High Throughput Validation of NGS Structural Variant Calls Using High Definition Mapping
Structural variants (SVs) affect more of the average human genome than SNVs and indels combined and frequently play critical roles in human disease. However, SVs are often difficult to detect in Illumina data sets due to limitations in read length and systematic error. Longer-read approaches such as PacBio sequencing provide information over a larger-scale but often still fall short of accurately characterizing large-scale genomic changes. While recent years have seen a rapid expansion in the number of short and long read data sets, as well as SV calling methods, validation for SV calls remain time-consuming and error-prone. Here we demonstrate the utility of map data to qualify the performance of different sequencing technologies and callers.
Whole genome maps constructed from electronic detection of long molecules can be used effectively to facilitate the genome-wide validation of SVs calls with high sensitivity and specificity across a wide range of sizes. The Nabsys HD-Mapping™ platform utilizes electronic detection of single DNA molecules to achieve read lengths >100 kilobase pairs with resolution better than 100 base pairs. These data allow analysis of SVs ranging from a few hundred base pairs in size to chromosomal rearrangements, with sensitivity, accuracy, scalability, and speed of detection superior to existing optical methods. These high-resolution mapping data are used as input for SV-Verify™, a software package which provides an efficient, robust pipeline for the systematic and automated evaluation of putative SVs.

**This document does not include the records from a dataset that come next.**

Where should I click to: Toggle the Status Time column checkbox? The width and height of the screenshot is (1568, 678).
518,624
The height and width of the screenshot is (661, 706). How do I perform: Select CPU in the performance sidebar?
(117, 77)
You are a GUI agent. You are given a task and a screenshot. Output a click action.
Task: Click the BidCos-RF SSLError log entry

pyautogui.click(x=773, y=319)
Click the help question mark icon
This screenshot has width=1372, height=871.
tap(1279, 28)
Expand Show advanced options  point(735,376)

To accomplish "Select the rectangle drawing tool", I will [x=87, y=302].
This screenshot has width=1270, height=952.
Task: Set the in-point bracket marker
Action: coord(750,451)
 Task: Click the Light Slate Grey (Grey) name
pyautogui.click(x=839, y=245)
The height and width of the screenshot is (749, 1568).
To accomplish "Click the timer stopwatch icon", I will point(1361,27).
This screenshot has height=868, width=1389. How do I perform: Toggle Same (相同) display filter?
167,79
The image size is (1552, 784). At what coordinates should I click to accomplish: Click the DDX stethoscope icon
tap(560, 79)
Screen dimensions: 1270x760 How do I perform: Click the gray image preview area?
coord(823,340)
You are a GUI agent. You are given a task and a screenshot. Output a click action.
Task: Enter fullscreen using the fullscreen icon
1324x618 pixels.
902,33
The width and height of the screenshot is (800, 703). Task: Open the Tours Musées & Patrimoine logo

We describe SV-Verify training using reference material from the NIST Genome in a Bottle project and show the resulting sensitivity and specificity. We then present results obtained by applying SV-Verify to several thousand putative deletions in the human genome GM24385. To investigate the phenomenon of technology bias in SV calling, we utilized SV-Verify to confirm or refute putative deletions calls made using Illumina or PacBio data by a large number of variant callers in various size ranges.